* [Provided entries]
------------------------------------------------

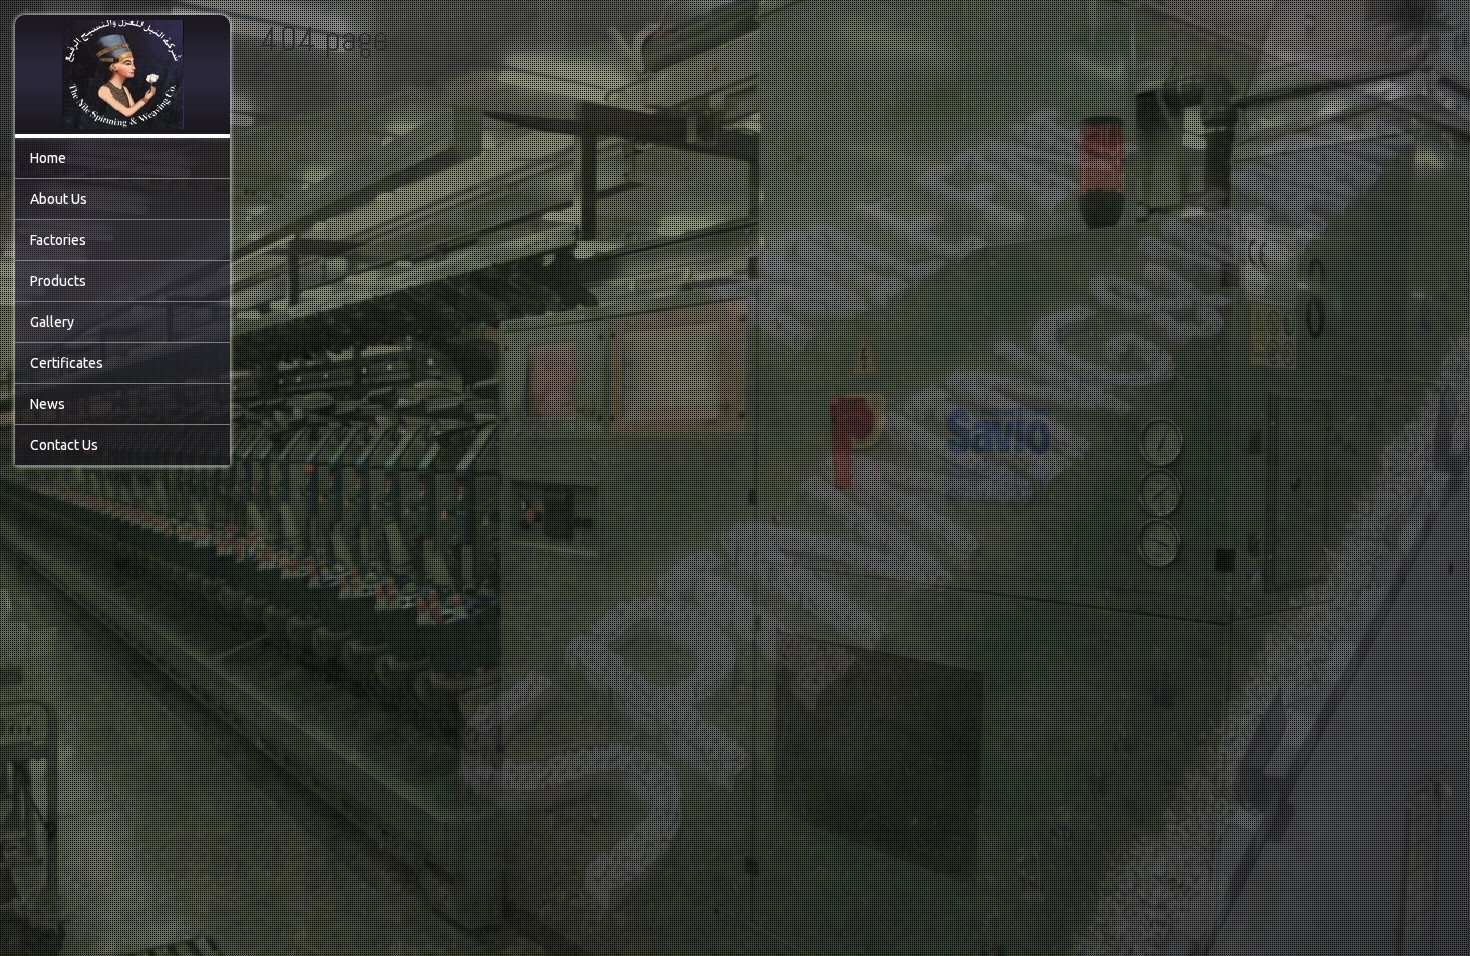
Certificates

------------------------------------------------

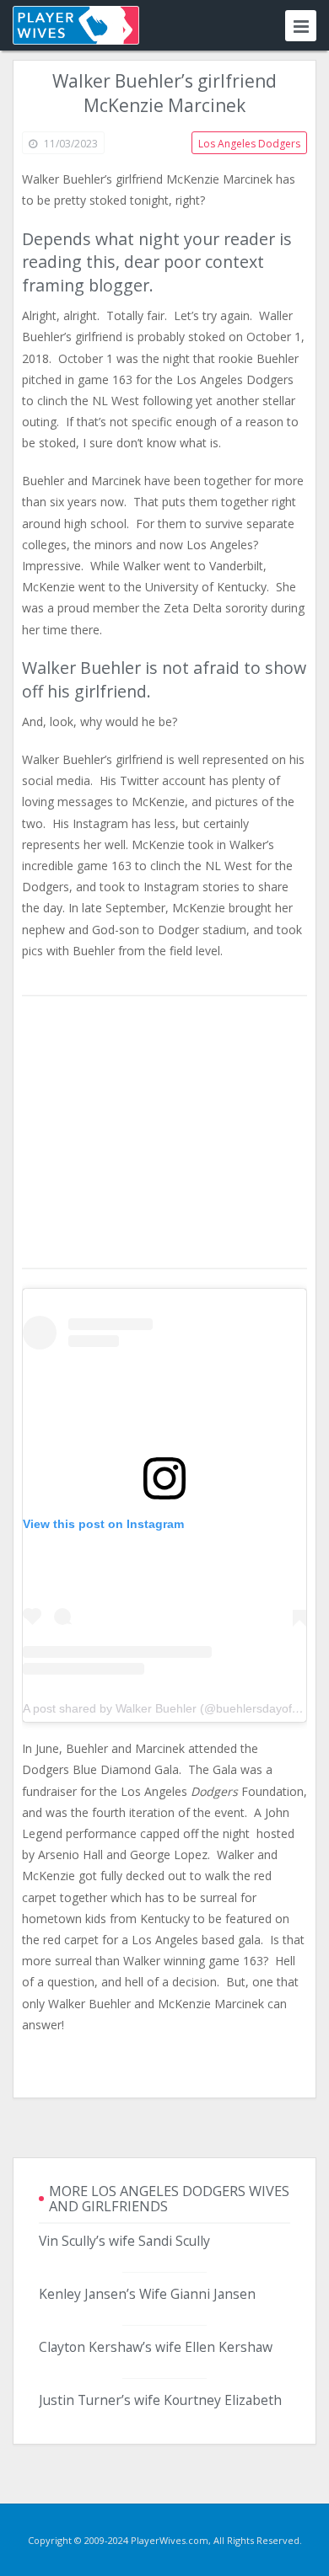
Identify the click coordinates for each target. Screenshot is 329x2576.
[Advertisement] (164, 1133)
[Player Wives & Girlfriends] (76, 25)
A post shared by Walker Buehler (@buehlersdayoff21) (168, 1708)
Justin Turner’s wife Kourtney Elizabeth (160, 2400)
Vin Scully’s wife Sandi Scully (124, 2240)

------------------------------------------------

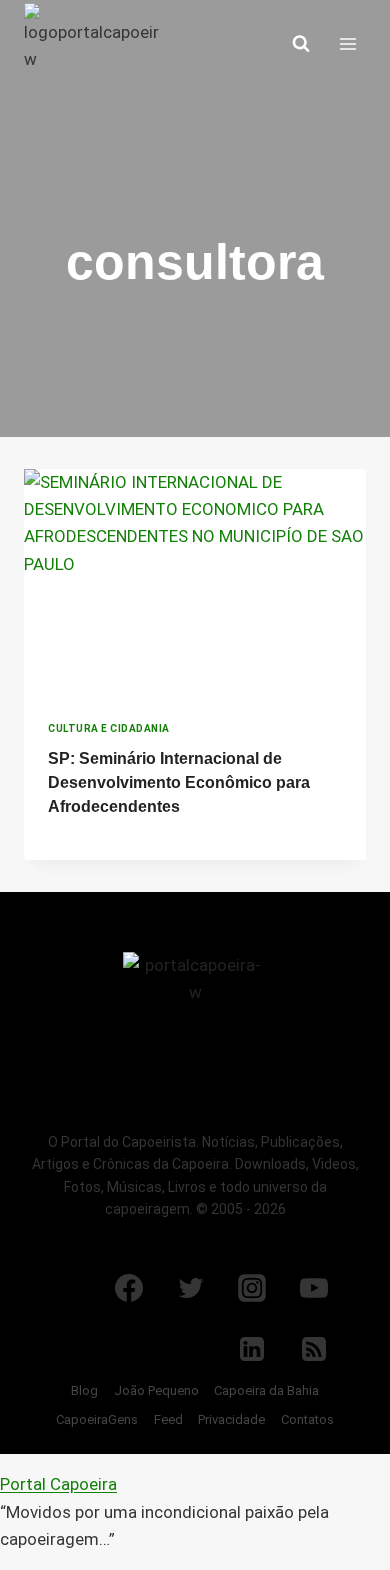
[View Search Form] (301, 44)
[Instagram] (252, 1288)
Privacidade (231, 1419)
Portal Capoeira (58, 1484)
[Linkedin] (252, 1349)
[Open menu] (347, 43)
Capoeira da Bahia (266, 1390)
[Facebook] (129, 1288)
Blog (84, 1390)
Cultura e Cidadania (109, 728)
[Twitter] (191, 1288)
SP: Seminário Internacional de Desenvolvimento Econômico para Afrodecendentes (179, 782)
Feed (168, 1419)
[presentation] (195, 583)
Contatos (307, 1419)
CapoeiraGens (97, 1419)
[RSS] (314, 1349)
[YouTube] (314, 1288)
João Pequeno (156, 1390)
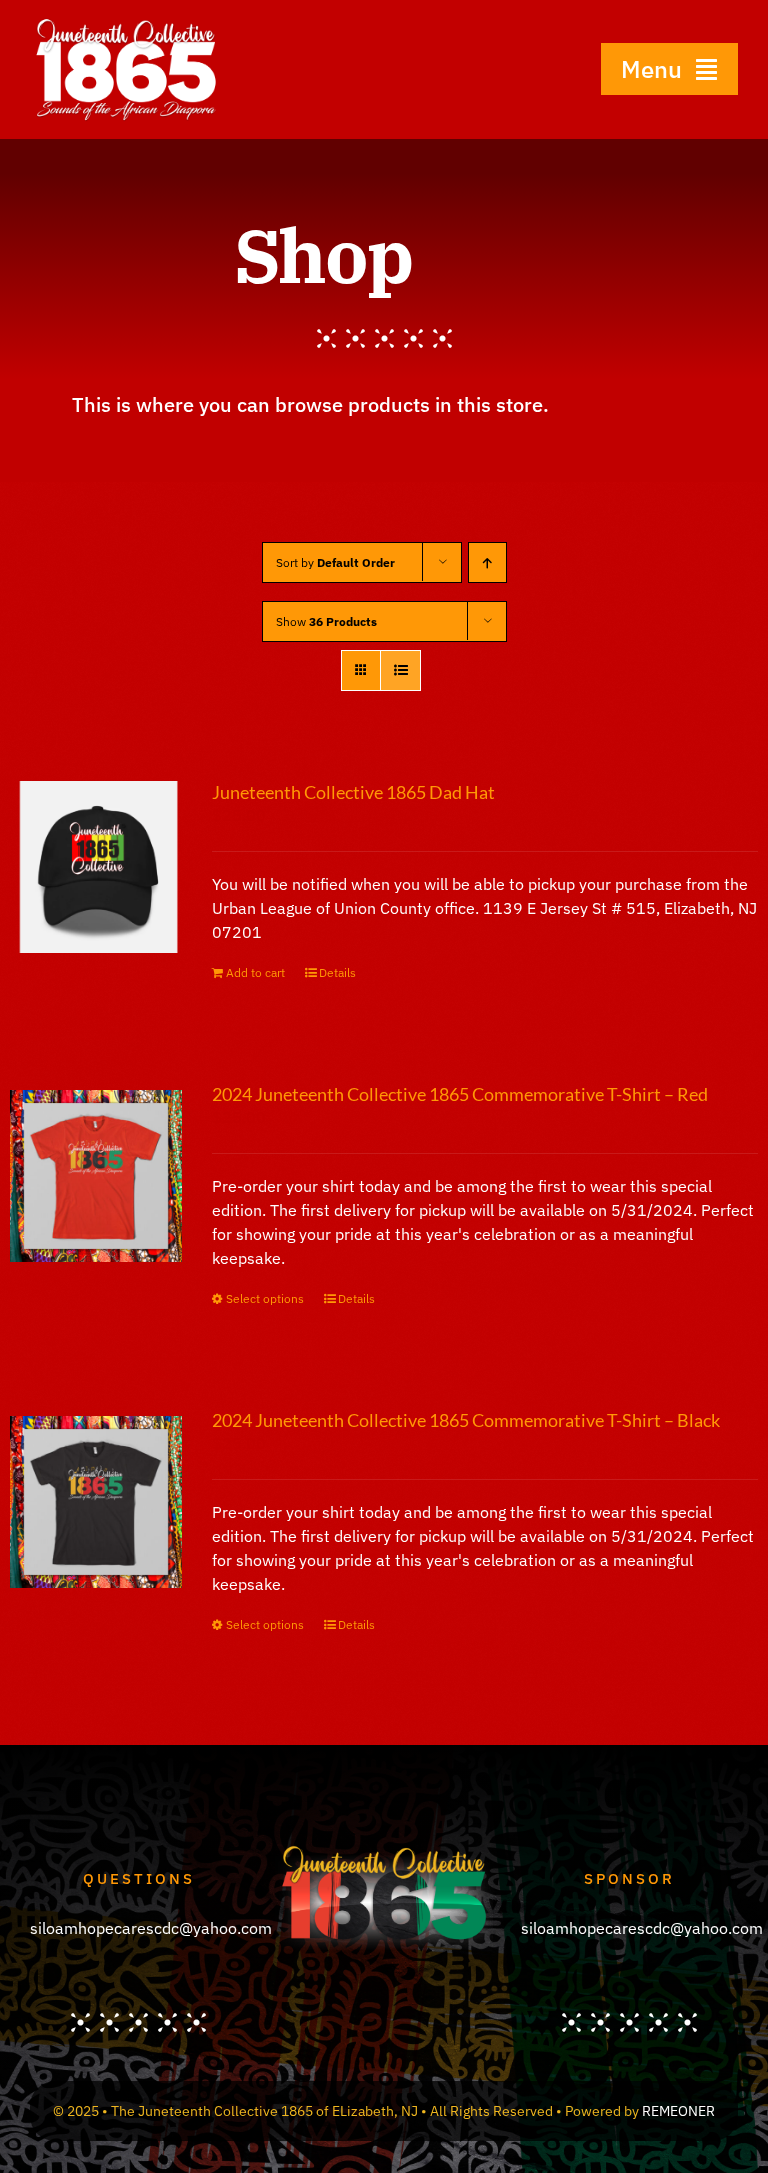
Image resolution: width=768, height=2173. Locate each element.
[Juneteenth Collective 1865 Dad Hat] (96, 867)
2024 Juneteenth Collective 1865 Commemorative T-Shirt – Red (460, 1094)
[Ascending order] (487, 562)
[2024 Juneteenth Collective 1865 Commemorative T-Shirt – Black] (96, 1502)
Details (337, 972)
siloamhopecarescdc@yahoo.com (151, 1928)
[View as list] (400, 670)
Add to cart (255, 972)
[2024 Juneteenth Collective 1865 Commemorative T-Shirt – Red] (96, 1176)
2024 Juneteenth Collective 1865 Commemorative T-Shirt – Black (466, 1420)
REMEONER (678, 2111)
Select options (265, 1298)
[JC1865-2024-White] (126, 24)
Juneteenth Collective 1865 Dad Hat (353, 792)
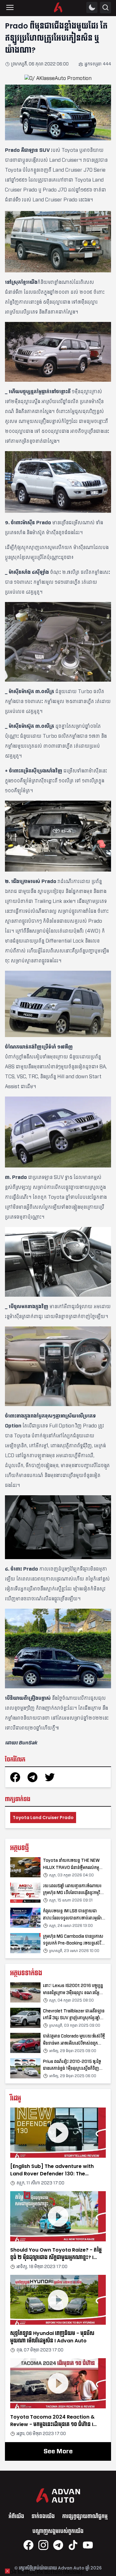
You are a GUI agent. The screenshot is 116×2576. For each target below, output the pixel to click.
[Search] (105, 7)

------------------------------------------------

* [Exercise details] The lines to copy exactly start with the line above that has "Privacidade (231, 1419)" and go on through the line that has "Juneteenth Collective 1865 Dad Hat (353, 792)"; please include both, add nothing else, and omit the pictures.

* [Answer box]
Privacidade (231, 1419)
Portal Capoeira (58, 1484)
[Linkedin] (252, 1349)
[Open menu] (347, 43)
Capoeira da Bahia (266, 1390)
[Facebook] (129, 1288)
Blog (84, 1390)
Cultura e Cidadania (109, 728)
[Twitter] (191, 1288)
SP: Seminário Internacional de Desenvolvimento Econômico para Afrodecendentes (179, 782)
Feed (168, 1419)
[presentation] (195, 583)
Contatos (307, 1419)
CapoeiraGens (97, 1419)
[RSS] (314, 1349)
[YouTube] (314, 1288)
João Pequeno (156, 1390)
Image resolution: width=768, height=2173. Locate each element.
[Juneteenth Collective 1865 Dad Hat] (96, 867)
2024 Juneteenth Collective 1865 Commemorative T-Shirt – Red (460, 1094)
[Ascending order] (487, 562)
[2024 Juneteenth Collective 1865 Commemorative T-Shirt – Black] (96, 1502)
Details (337, 972)
siloamhopecarescdc@yahoo.com (151, 1928)
[View as list] (400, 670)
Add to cart (255, 972)
[2024 Juneteenth Collective 1865 Commemorative T-Shirt – Red] (96, 1176)
2024 Juneteenth Collective 1865 Commemorative T-Shirt – Black (466, 1420)
REMEONER (678, 2111)
Select options (265, 1298)
[JC1865-2024-White] (126, 24)
Juneteenth Collective 1865 Dad Hat (353, 792)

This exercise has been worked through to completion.